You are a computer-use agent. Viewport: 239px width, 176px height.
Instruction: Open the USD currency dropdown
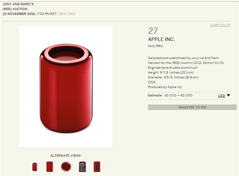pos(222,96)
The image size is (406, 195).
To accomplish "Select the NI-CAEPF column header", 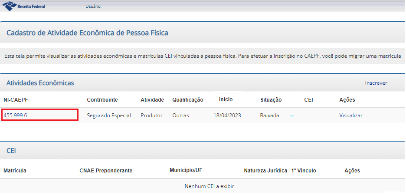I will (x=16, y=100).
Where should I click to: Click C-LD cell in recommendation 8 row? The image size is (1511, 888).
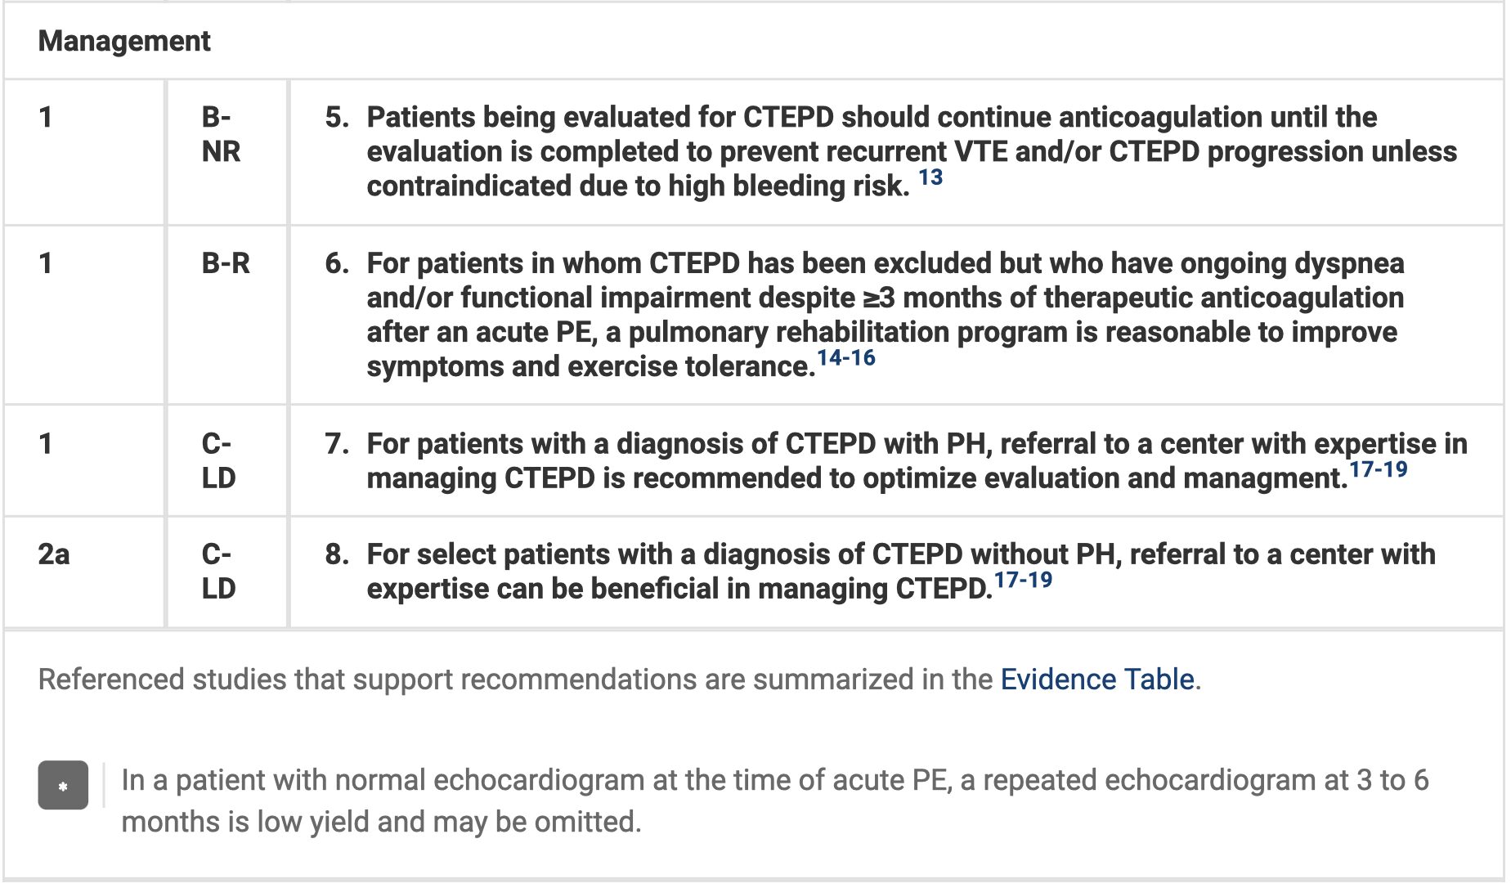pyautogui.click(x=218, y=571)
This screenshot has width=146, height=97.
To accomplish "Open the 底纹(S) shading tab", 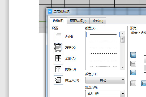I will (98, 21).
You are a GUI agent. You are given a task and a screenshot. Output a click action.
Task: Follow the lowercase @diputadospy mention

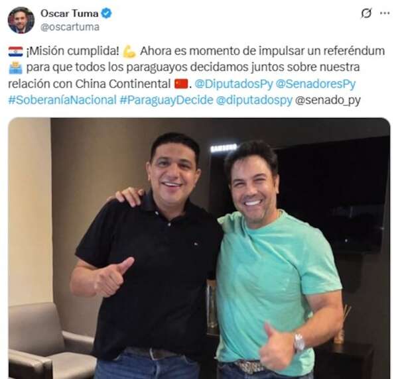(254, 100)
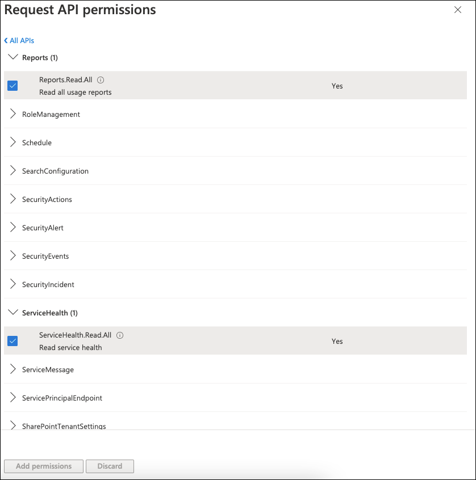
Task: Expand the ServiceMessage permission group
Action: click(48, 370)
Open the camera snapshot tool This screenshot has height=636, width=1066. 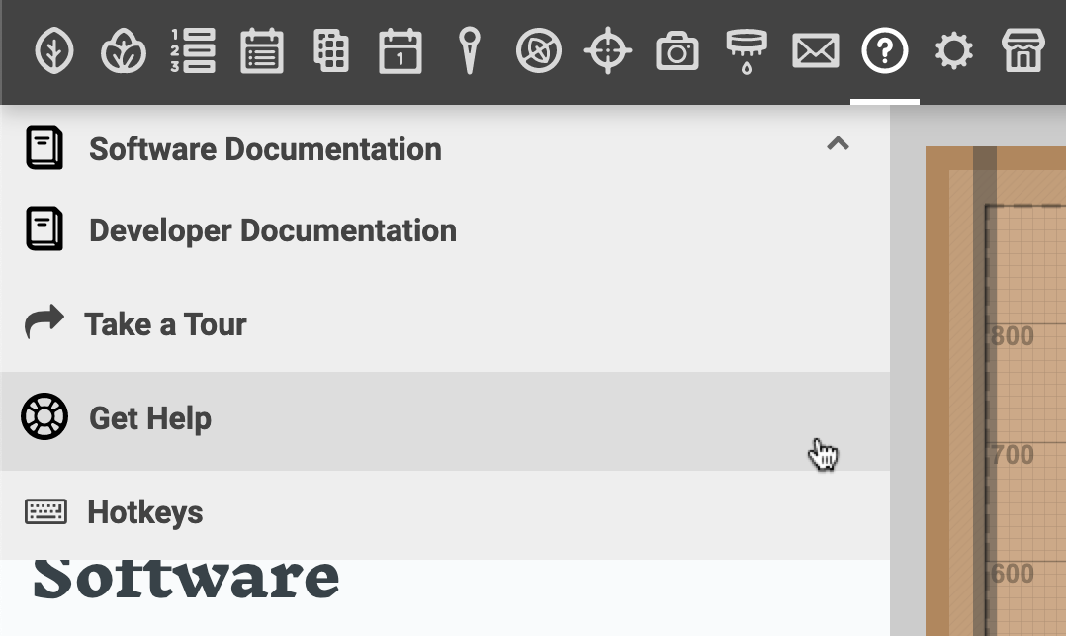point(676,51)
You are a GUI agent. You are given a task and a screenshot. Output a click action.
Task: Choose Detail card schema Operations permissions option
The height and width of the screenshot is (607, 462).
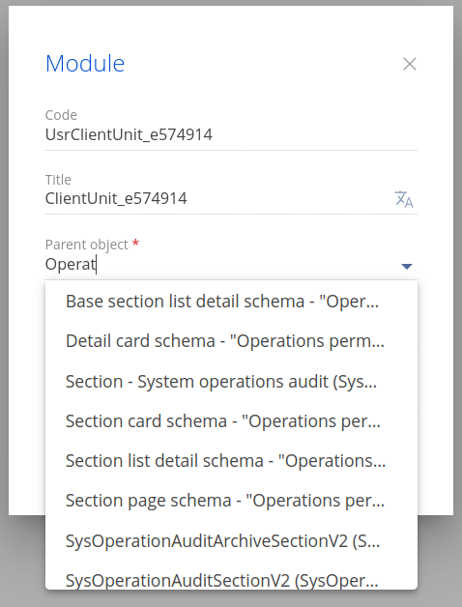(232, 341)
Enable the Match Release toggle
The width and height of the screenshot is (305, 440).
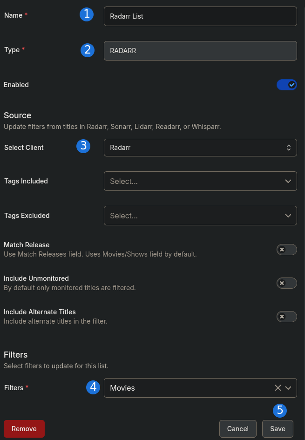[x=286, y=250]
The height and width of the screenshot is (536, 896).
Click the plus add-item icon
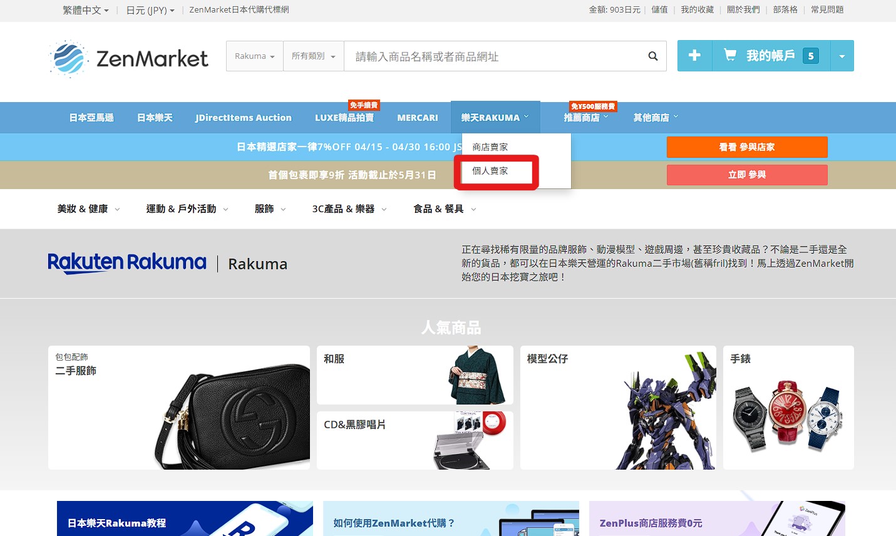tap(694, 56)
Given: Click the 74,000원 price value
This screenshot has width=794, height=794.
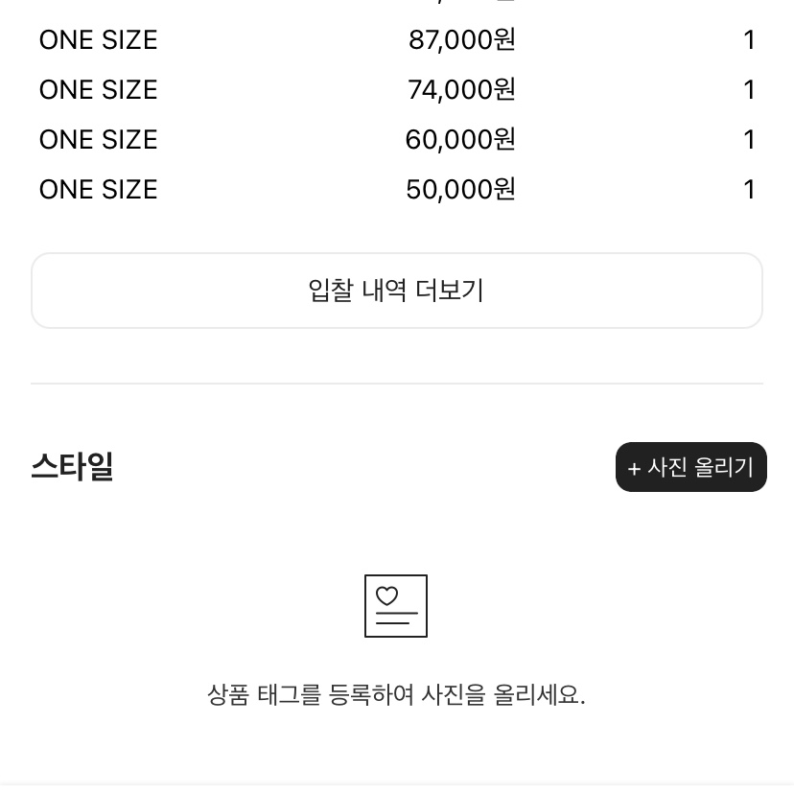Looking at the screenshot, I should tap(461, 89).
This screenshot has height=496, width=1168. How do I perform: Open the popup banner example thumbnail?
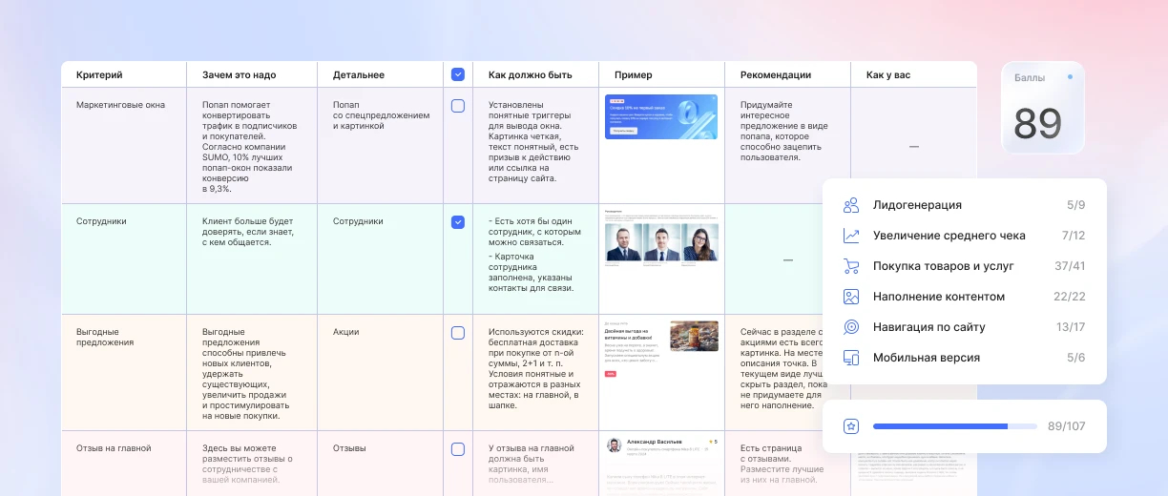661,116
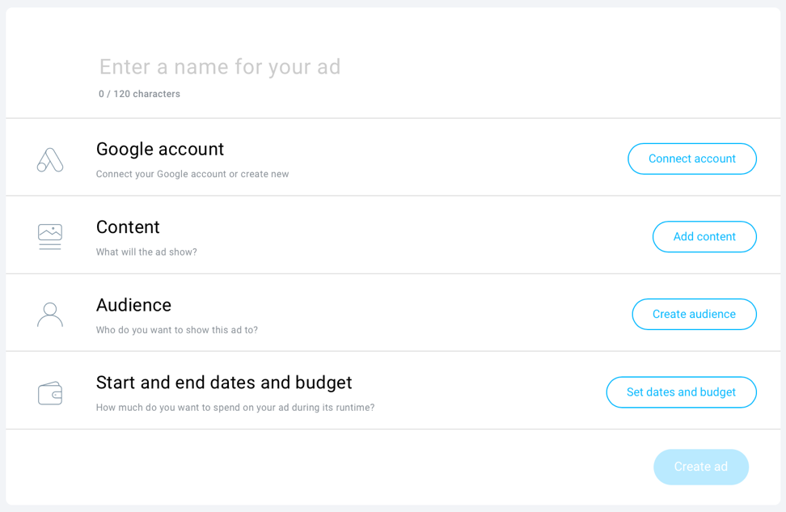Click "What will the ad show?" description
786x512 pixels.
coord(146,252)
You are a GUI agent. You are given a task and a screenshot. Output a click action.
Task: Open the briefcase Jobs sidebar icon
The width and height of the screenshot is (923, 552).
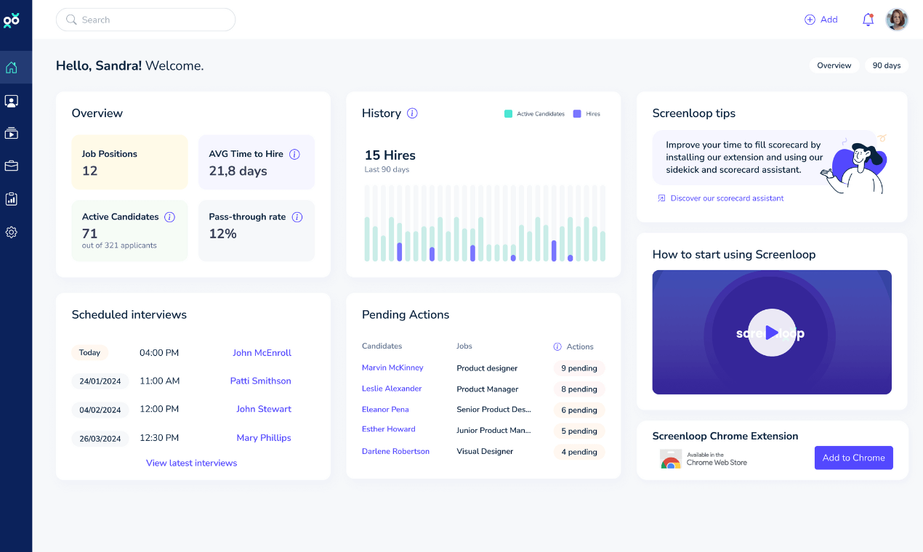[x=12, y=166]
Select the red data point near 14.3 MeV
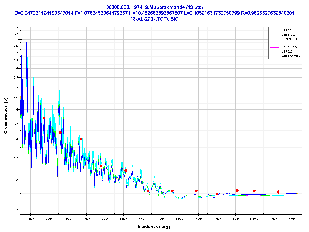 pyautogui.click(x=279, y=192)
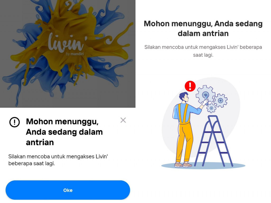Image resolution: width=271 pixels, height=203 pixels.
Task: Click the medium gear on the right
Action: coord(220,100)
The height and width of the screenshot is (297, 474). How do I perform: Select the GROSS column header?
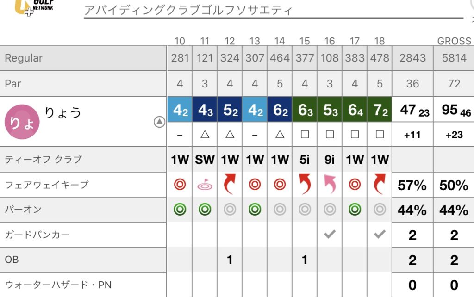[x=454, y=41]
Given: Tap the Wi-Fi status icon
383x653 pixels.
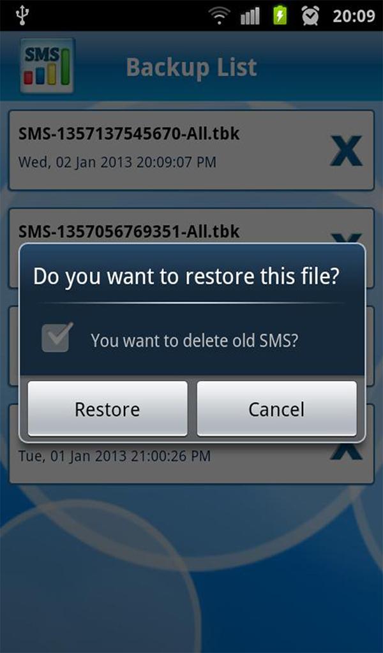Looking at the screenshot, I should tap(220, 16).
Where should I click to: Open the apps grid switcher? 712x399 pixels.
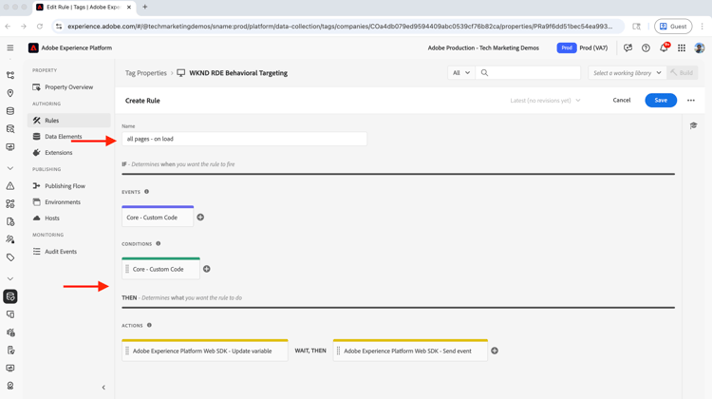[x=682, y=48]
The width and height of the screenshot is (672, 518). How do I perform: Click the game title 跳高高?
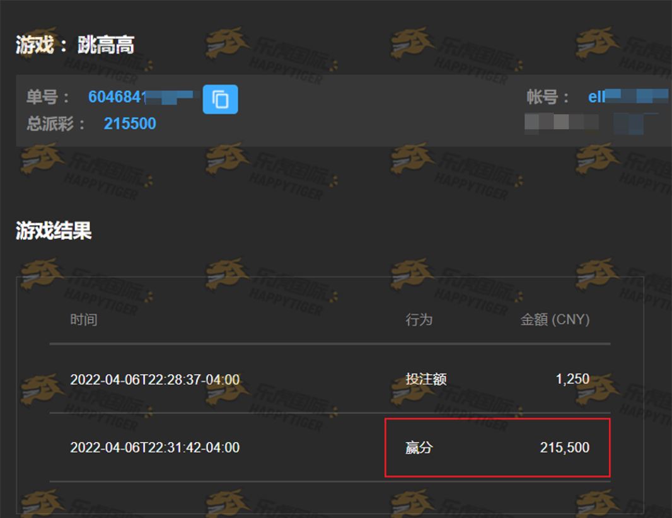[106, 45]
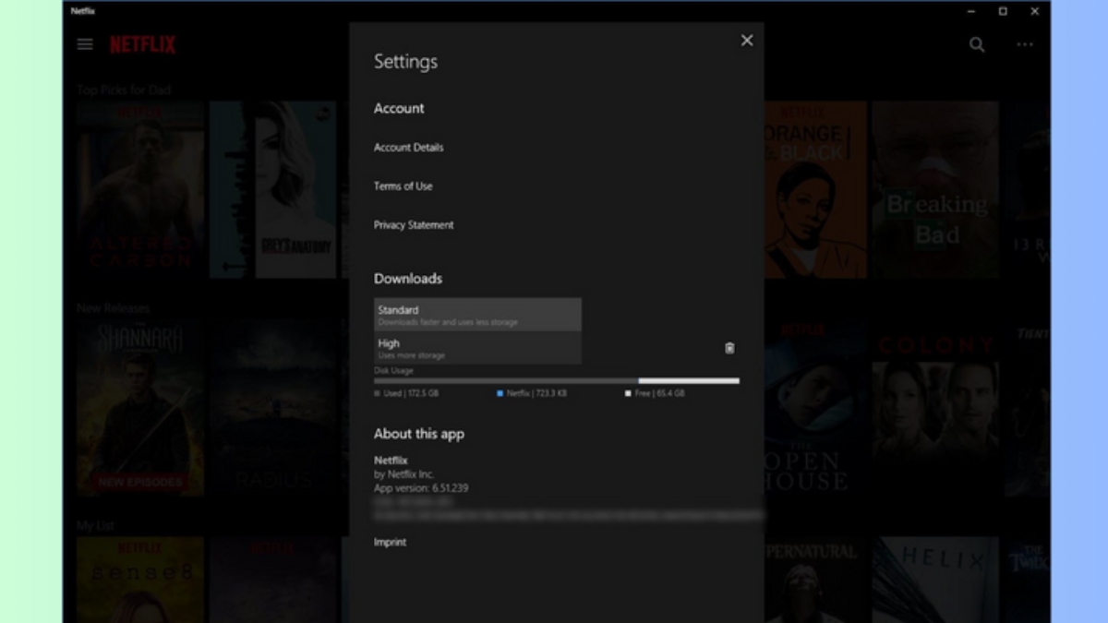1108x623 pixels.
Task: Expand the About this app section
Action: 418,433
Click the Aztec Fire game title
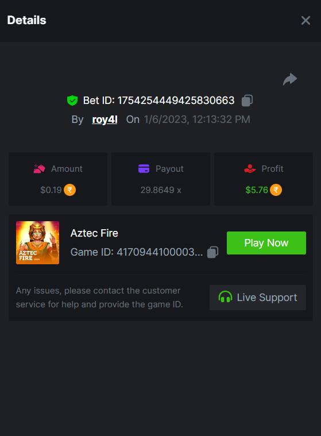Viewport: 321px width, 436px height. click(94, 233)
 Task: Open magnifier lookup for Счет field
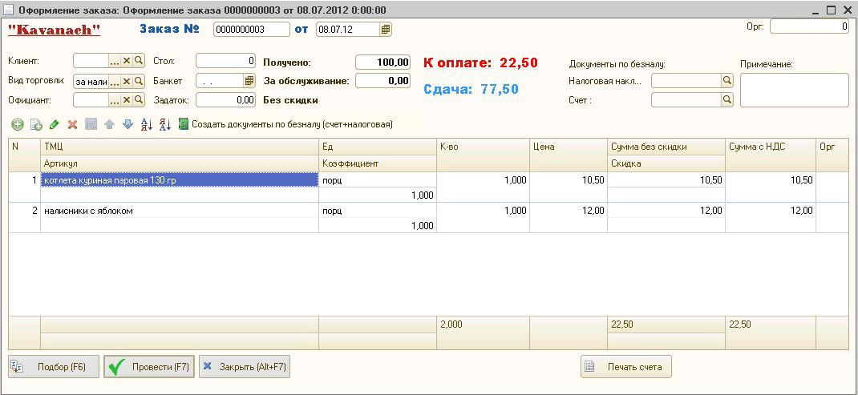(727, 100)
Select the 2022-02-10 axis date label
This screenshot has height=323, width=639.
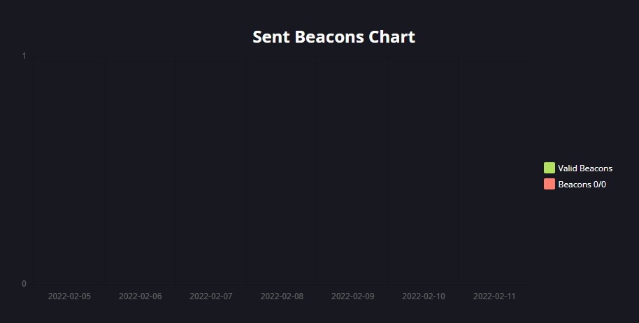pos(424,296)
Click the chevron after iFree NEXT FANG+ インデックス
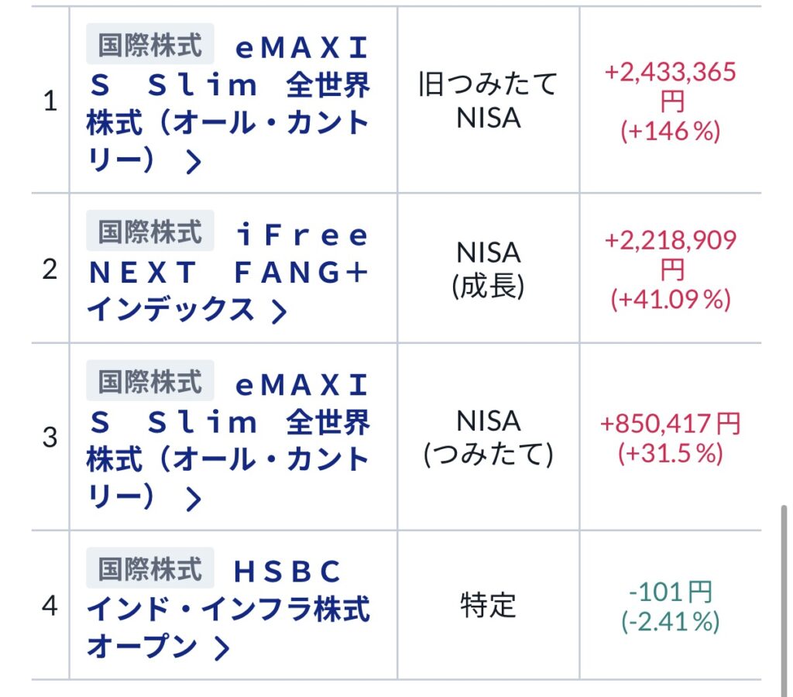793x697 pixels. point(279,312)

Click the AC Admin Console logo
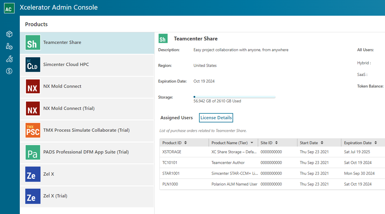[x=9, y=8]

————————

#### [Requirement]
Could you set down, exactly as written, every line from the one with "Select the 2022-02-10 axis date label" to the end of the data, both ends included? Leave out the pictures.

#### [Your response]
Select the 2022-02-10 axis date label
This screenshot has height=323, width=639.
pos(424,296)
Click the chevron after iFree NEXT FANG+ インデックス
793x697 pixels. point(279,312)

Click the AC Admin Console logo
[x=9, y=8]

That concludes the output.